Although more expensive than radiography, MRI can simultaneously assess all relevant structures in the inflamed joint and is more sensitive at detecting bone erosions, allowing for smaller and shorter clinical trials.6 ,7 Furthermore, MRI visualises articular cartilage loss directly, whereas radiography evaluates cartilage loss indirectly through joint-space narrowing. MRI can also detect joint inflammation, which is particularly useful when assessing early or undifferentiated joint disease.8 ,9
Rituximab is approved in the European Union and the USA for the treatment of RA after inadequate response (IR) to ≥1 tumour necrosis factor (TNF) inhibitor. The approved dose of rituximab for the treatment of RA is two 1000-mg intravenous infusions separated by 2 weeks every 24 weeks or based on clinical evaluation, but not sooner than every 16 weeks. Rituximab inhibits joint damage progression in the indicated patient population, those with an IR to anti-TNF therapies (TNF-IR), and non-indicated populations.2 ,3 ,10
This study evaluated changes in structural damage and joint inflammation assessed by MRI following rituximab treatment in patients with active RA despite methotrexate (MTX) who were naive to biological therapy.
Study design and patients
RA-SCORE was a phase 3b, randomised, placebo-controlled, double-blind, multicentre, international study. Patients met the American College of Rheumatology (ACR) criteria for RA with a disease duration ≥3 months and ≤10 years, had active RA (Disease Activity Score in 28 joints (DAS28) C reactive protein score ≥3.2), and had experienced an IR to MTX (MTX-IR) at a dose of 12.5–25 mg/week for ≥12 weeks, with the last 4 weeks before baseline maintained at a stable dose. Minimal MTX doses of 7.5 mg/week or 10 mg/week were permitted only in cases of documented intolerance to higher doses. Patients were biological naive and were either positive for anticyclic citrullinated protein (≥20 U) or for rheumatoid factor (≥20 IU/mL). Patients were also required to have erosion and/or clinical signs and symptoms of synovitis in a single (MRI) joint (metacarpophalangeal and/or wrist). In patients with a disease duration of >1 year, clinical evidence of synovitis and ≥1 definitive radiographic erosion at screening based on central review were required. In those with disease duration of ≤1 year, clinical synovitis needed to be confirmed by MRI at baseline. Key exclusion criteria included a history of rheumatic autoimmune disease other than RA or significant systemic involvement secondary to RA. Secondary Sjögren's syndrome and secondary limited cutaneous vasculitis with RA were permitted.

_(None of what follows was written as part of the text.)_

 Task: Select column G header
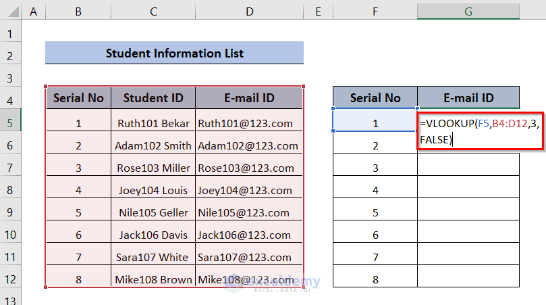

Patients were randomised in a 1:1:1: ratio to receive two infusions of placebo, rituximab 500 mg, or rituximab 1000 mg intravenously on days 1 and 15. Premedication with analgesics, antihistamines and intravenous methylprednisolone 100 mg were required before each rituximab infusion. Patients continued to receive stable doses of MTX and folic acid/folate (≥5 mg/week). Concomitant oral glucocorticoids (at a stable dose ≤10 mg/day) were allowed; intra-articular glucocorticoid injections could be used in a limited fashion to treat severe RA flares. Rescue therapy, or increased dose of MTX or use of non-biological DMARDs, was permitted at week 16 for patients with <20% improvement in tender and swollen joint counts compared with baseline. Rituximab retreatment was permitted after week 24 if patients had a DAS28 C reactive protein score ≥2.6 and no contraindications to treatment (such as active infections).
This study was conducted in accordance with the Declaration of Helsinki and the International Conference on Harmonisation Harmonised Tripartite Guideline for Good Clinical Practice (NCT00578305). The protocol and any accompanying material provided to the patient were approved by an Independent Ethics Committee or Institutional Review Board before starting the study. Patients provided written informed consent before enrolment.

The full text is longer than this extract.